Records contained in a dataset
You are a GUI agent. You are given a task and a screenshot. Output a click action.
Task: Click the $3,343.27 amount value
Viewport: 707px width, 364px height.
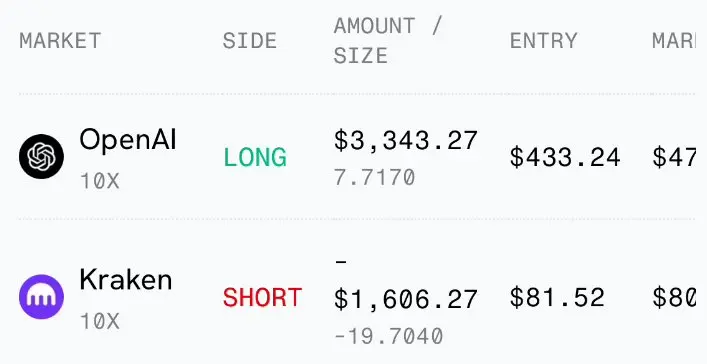(x=405, y=140)
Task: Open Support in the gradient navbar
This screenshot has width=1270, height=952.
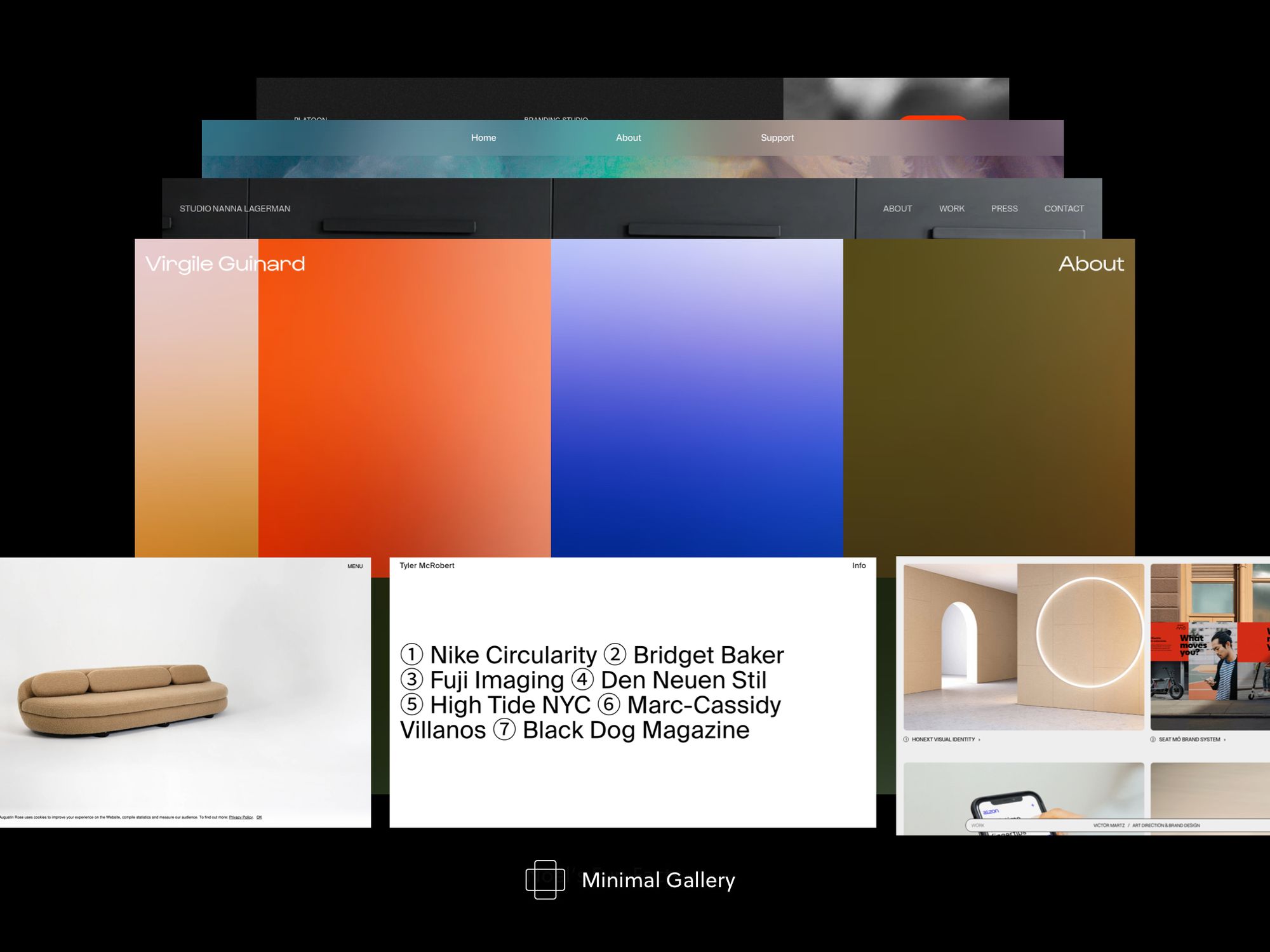Action: 777,138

* [TASK GOAL]
Could you switch every "screenshot" in these lines to "screen capture", changing nothing else, and leave the pictures out of your answer?

* [TASK OUTPUT]
You are a GUI agent. You are given a task and a screen capture. Output a click action.
Task: Click the $3,343.27 amount value
Viewport: 707px width, 364px height.
(x=405, y=140)
Task: Open Support in the gradient navbar
This screen capture has width=1270, height=952.
Action: 777,138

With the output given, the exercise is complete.